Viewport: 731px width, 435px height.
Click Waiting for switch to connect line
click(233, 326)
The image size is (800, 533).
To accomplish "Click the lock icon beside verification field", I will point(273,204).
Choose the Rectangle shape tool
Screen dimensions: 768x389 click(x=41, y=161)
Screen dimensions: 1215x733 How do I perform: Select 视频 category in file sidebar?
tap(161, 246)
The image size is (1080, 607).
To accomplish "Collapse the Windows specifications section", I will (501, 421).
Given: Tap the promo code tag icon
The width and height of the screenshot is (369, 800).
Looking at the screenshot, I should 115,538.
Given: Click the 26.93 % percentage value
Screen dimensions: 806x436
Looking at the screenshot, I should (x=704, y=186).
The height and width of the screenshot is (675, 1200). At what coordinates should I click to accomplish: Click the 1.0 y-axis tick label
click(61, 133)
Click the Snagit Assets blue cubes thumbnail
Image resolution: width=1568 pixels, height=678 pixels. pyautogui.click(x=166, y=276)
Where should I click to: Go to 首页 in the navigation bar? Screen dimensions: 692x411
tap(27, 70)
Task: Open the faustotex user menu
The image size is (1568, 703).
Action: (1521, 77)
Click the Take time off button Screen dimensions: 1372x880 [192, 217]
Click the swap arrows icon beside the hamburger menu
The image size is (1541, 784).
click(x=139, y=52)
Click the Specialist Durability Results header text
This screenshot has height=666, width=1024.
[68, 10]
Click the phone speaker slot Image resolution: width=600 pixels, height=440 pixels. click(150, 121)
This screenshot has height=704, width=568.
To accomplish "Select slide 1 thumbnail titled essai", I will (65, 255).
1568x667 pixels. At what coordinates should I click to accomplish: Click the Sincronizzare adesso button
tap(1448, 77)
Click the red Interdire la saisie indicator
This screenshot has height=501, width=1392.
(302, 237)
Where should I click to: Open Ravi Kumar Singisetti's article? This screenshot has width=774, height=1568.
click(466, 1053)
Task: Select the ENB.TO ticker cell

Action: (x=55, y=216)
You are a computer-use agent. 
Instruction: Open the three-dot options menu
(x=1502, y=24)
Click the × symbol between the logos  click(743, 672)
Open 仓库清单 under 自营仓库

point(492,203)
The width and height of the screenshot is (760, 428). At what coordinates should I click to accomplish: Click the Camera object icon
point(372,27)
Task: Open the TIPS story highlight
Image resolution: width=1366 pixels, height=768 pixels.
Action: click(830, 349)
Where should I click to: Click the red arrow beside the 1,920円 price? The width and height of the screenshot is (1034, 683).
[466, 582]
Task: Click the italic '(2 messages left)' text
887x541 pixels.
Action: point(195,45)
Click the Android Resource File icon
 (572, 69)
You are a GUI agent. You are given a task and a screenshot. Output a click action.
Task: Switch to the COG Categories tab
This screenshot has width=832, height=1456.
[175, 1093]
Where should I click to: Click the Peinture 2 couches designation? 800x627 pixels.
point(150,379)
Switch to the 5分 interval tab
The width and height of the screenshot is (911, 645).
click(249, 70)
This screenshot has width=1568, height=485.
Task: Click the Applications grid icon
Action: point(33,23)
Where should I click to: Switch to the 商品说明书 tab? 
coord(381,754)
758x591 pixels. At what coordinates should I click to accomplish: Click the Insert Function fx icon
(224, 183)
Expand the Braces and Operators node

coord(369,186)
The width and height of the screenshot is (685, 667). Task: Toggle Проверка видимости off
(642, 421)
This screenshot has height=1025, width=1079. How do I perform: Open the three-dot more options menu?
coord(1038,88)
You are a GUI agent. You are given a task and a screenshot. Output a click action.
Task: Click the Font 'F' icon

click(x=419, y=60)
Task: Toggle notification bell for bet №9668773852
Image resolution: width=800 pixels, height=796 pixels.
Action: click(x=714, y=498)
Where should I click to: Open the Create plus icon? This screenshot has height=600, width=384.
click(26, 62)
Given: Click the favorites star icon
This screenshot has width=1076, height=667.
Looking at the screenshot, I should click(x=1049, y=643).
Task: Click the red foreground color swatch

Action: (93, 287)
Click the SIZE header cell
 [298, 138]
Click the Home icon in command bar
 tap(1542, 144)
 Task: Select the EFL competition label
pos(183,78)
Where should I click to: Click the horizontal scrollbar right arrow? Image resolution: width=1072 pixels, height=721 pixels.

========

With every line intact, reproduce the listing verbatim.

Viewport: 731px width, 435px height.
Click Waiting for switch to connect line
click(233, 326)
The image size is (800, 533).
To accomplish "Click the lock icon beside verification field", I will point(273,204).
Choose the Rectangle shape tool
Screen dimensions: 768x389 click(x=41, y=161)
Screen dimensions: 1215x733 How do I perform: Select 视频 category in file sidebar?
tap(161, 246)
The image size is (1080, 607).
To accomplish "Collapse the Windows specifications section", I will (501, 421).
Given: Tap the promo code tag icon
The width and height of the screenshot is (369, 800).
Looking at the screenshot, I should 115,538.
Given: Click the 26.93 % percentage value
Screen dimensions: 806x436
Looking at the screenshot, I should (x=704, y=186).
The height and width of the screenshot is (675, 1200). At what coordinates should I click to accomplish: Click the 1.0 y-axis tick label
click(61, 133)
Click the Snagit Assets blue cubes thumbnail
Image resolution: width=1568 pixels, height=678 pixels. pyautogui.click(x=166, y=276)
Where should I click to: Go to 首页 in the navigation bar? Screen dimensions: 692x411
tap(27, 70)
Task: Open the faustotex user menu
The image size is (1568, 703).
Action: (1521, 77)
Click the Take time off button Screen dimensions: 1372x880 [192, 217]
Click the swap arrows icon beside the hamburger menu
The image size is (1541, 784).
click(x=139, y=52)
Click the Specialist Durability Results header text
This screenshot has height=666, width=1024.
[68, 10]
Click the phone speaker slot Image resolution: width=600 pixels, height=440 pixels. click(150, 121)
This screenshot has height=704, width=568.
To accomplish "Select slide 1 thumbnail titled essai", I will (65, 255).
1568x667 pixels. At what coordinates should I click to accomplish: Click the Sincronizzare adesso button
tap(1448, 77)
Click the red Interdire la saisie indicator
This screenshot has height=501, width=1392.
(302, 237)
Where should I click to: Open Ravi Kumar Singisetti's article? This screenshot has width=774, height=1568.
click(466, 1053)
Task: Select the ENB.TO ticker cell

Action: (x=55, y=216)
You are a computer-use agent. 
Instruction: Open the three-dot options menu
(x=1502, y=24)
Click the × symbol between the logos  click(743, 672)
Open 仓库清单 under 自营仓库

point(492,203)
The width and height of the screenshot is (760, 428). At what coordinates should I click to accomplish: Click the Camera object icon
point(372,27)
Task: Open the TIPS story highlight
Image resolution: width=1366 pixels, height=768 pixels.
Action: click(830, 349)
Where should I click to: Click the red arrow beside the 1,920円 price? The width and height of the screenshot is (1034, 683).
[466, 582]
Task: Click the italic '(2 messages left)' text
887x541 pixels.
Action: point(195,45)
Click the Android Resource File icon
 (572, 69)
You are a GUI agent. You are given a task and a screenshot. Output a click action.
Task: Switch to the COG Categories tab
This screenshot has width=832, height=1456.
[175, 1093]
Where should I click to: Click the Peinture 2 couches designation? 800x627 pixels.
point(150,379)
Switch to the 5分 interval tab
The width and height of the screenshot is (911, 645).
click(249, 70)
This screenshot has width=1568, height=485.
Task: Click the Applications grid icon
Action: point(33,23)
Where should I click to: Switch to the 商品说明书 tab? 
coord(381,754)
758x591 pixels. At what coordinates should I click to accomplish: Click the Insert Function fx icon
(224, 183)
Expand the Braces and Operators node

coord(369,186)
The width and height of the screenshot is (685, 667). Task: Toggle Проверка видимости off
(642, 421)
This screenshot has height=1025, width=1079. How do I perform: Open the three-dot more options menu?
coord(1038,88)
You are a GUI agent. You are given a task and a screenshot. Output a click action.
Task: Click the Font 'F' icon

click(x=419, y=60)
Task: Toggle notification bell for bet №9668773852
Image resolution: width=800 pixels, height=796 pixels.
Action: click(x=714, y=498)
Where should I click to: Open the Create plus icon? This screenshot has height=600, width=384.
click(26, 62)
Given: Click the favorites star icon
This screenshot has width=1076, height=667.
Looking at the screenshot, I should click(x=1049, y=643).
Task: Click the red foreground color swatch

Action: (93, 287)
Click the SIZE header cell
 [298, 138]
Click the Home icon in command bar
 tap(1542, 144)
 Task: Select the EFL competition label
pos(183,78)
Where should I click to: Click the horizontal scrollbar right arrow? Image resolution: width=1072 pixels, height=721 pixels.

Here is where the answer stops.